Tonight is the opening game for Nashville ’s Quarterfinals Series with Chicago . I’ve managed to keep myself immersed in work today and not really think about it much. I haven’t yet read the paper. I haven’t been to TSN.com or NHL.com. I can’t yet begin to contemplate the game because doing so will completely distract me from everything else around me. You see, my first Playoff game ever was special to me in many ways. There’s nothing like the excitement of Playoff hockey. It can’t be matched by any other sport. The Stanley Cup is the hardest trophy in all of sports to capture, and the energy and excitement from the payers and the crowd is unbelievable.
My first Playoff game was in 2004. The Preds had an unlikely slide into 8th place and drew Detroit . After losing the first two games, Nashville brought it home to win two and a row here. Another loss in Detroit sent it back to Nashville for a potential elimination Game 6. Preds lost. I remember grabbing the rally towel they gave out to all the fans and bawling my eyes out. My mom leaned over and asked, “Are you crying?” What the hell does it look like I’m doing?!? On the way out, my intoxicated self yelled some nasty and rude things I don’t remember at a female Detroit fan. She came after me and I ducked into the bathroom and hid in a stall and cried some more. On the street, I beat the crap out of the side of a cab with my fists, after he tried turning when we were crossing the street, yelling, “Pedestrians have the right of way asshole!!!” My Mom told me it wasn’t a good idea for me to drink so much. She was right.
But April 2004 was amazing for many reasons. That was the end of my first hockey season where I could legally drink—and I probably overindulged a little too much. I can distinctly remember a few occasions besides that Playoff game. I was also a few weeks from graduating Belmont , and had finished up my theses and was winding down my four and a half years there. I was moving to D.C. for work and grad school in just a few months. At the time I thought I was saying goodbye to Nashville forever. I was standing right on the verge of becoming an actual "adult." Little did we know at the time but that would also be our last hockey game for over a year as the following season (2004-2005) was the lockout year.
So much was going on in my life plus it was spring and the weather was great, I was drunk and it was my first Playoff series. Every time Playoffs come around it takes me back to that time and place in my life, which just adds to the electrifying feeling of it all. Its sports excitement, coupled with intense emotions, good and bad memories, nostalgia and alcohol that lives in the pit of my stomach until the horn blows on the final game.

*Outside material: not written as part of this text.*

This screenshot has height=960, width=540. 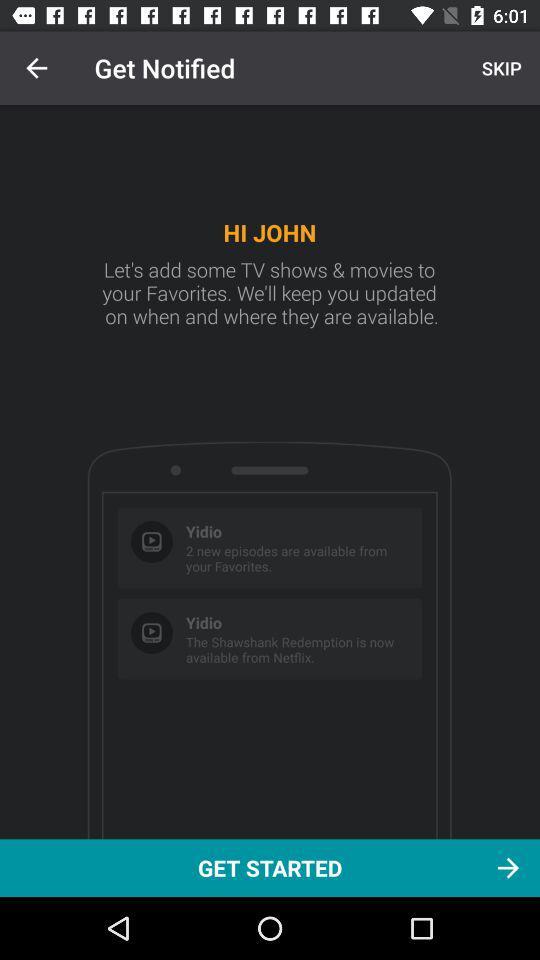 What do you see at coordinates (36, 68) in the screenshot?
I see `the item next to the get notified icon` at bounding box center [36, 68].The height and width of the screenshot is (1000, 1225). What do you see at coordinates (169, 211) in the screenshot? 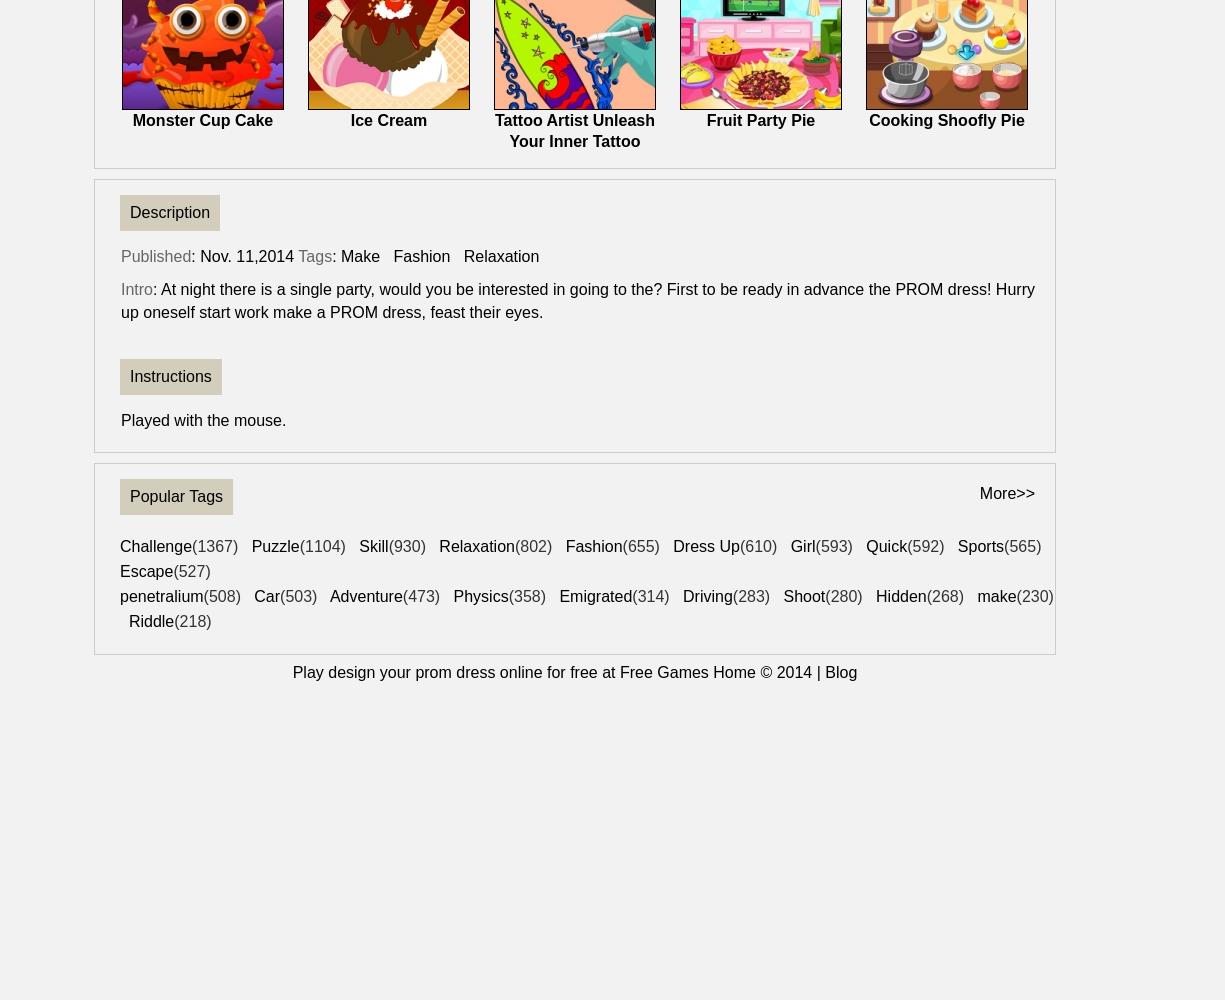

Back then I lived and breathed Preds hockey. I still do, but now I follow the league as a whole and know more about the sport. Back then I was just a budding hockey fan, but a full-fledged Preds fan. I had been attending games since their first season and regularly for the previous three years. My growing interest in and knowledge of hockey hasn’t taken any of the magic out of the Playoffs for me, even though my season doesn’t necessarily end when the Preds’ season does—like it did back then. But tonight is the opening night of Playoffs (even though it isn’t a home game) and I can feel that energy starting to well up in my gut.